Евреям выделили часть двора и бывшие подсобные помещения. Над двором натянули сетку, помещения переоборудовали под маленькие, человек на тридцать каждая, синагоги. За несколько дней караула мы стали узнавать в лицо постоянных посетителей, приходивших из Кирьят-Арба, и Бейт-Адасса. Среди них оказались двое наших бывших соотечественников.
В одно из утр, завидев старушку, осторожно вышагивающую по скользким плитам, Моти заметил:
– Бабулю можешь не проверять. У нее в сумочке только молитвенник, очки и бутылочка минеральной воды.

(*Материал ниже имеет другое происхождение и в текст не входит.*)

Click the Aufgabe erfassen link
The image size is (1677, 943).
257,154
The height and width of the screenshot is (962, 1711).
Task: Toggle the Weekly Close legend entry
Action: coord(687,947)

Я тоже запомнил бабулю. Вид у нее был умильный: платье строгого покроя, ровное, покрытое старческим румянцем лицо, пепельные волосы, посверкивающие из-под аккуратно повязанной косынки. Косынка темно-синей расшитой серебром ткани, удивительно гармонировала со спокойными, глубокими глазами бабули.
– Спорим, что она учительница, – предложил Моти, жестом приглашая бабулю проходить, не предъявляя сумочки.
– И спорить нечего, – сказал я. – Конечно учительница. Она одевается, как училка, ходит как училка и выглядит, как училка.
– Откуда в тебе такая уверенность? – удивился Моти.
– Откуда!? Моя мама учительница, жена учительница, теща учительница. Я этих училок за версту чую.
– Какие славные мальчики! – произнесла бабуля, останавливаясь в проходе. – И говорят по-русски. Как приятно.
Я и Моти покраснели. Бабуля поймала нас на горячем, и хоть ничего предосудительного не было произнесено, но, привыкнув безнаказанно болтать о чем угодно, не стесняясь окружения, мы утратили бдительность, и сей факт, сам по себе был неприятен.